→ **Task to carry out**: Check every line below for the word "label" and copy the ones that have it.

** Opening Data excerpts block **

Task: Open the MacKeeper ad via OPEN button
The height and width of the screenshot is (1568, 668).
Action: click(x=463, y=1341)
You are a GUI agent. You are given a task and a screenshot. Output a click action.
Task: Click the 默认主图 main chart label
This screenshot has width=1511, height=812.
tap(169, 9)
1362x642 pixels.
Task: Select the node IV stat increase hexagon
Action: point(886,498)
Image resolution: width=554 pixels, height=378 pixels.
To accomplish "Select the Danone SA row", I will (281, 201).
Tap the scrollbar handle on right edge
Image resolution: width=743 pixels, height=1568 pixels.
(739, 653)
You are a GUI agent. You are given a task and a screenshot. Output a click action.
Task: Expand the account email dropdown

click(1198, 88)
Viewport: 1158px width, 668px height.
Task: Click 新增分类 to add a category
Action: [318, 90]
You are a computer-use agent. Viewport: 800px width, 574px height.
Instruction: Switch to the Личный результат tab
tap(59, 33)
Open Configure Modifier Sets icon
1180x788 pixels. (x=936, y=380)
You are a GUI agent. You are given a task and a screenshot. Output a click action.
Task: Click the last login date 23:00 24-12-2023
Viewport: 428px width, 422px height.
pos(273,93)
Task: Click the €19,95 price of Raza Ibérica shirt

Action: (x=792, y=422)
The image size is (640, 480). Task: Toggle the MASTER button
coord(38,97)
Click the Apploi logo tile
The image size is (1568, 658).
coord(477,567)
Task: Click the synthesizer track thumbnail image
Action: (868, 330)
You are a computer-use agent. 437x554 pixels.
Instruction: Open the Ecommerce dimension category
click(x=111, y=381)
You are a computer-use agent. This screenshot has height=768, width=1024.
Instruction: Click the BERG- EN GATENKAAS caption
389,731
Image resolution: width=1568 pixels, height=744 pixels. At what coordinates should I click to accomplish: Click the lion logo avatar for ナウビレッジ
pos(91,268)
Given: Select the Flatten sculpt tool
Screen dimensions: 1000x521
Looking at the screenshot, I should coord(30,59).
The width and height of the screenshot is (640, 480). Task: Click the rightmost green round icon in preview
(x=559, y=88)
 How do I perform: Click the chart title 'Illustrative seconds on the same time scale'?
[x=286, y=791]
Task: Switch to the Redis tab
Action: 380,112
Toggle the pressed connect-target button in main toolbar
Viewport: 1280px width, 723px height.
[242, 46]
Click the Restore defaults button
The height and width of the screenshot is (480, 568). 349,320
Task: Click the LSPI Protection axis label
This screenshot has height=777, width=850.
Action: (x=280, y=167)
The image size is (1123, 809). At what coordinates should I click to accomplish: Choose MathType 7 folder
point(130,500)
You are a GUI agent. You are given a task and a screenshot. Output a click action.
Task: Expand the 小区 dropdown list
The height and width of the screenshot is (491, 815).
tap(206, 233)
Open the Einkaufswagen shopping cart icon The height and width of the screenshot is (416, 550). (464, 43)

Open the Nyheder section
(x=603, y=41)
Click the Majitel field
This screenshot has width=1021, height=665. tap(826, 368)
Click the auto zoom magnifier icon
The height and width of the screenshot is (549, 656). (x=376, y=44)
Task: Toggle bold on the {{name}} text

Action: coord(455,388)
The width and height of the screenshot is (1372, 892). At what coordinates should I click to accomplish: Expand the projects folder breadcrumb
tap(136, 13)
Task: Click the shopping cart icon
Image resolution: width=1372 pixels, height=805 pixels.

** Closing Data excerpts block **

→ **Output of the exercise**:
Task: Click the 默认主图 main chart label
Task: Click the LSPI Protection axis label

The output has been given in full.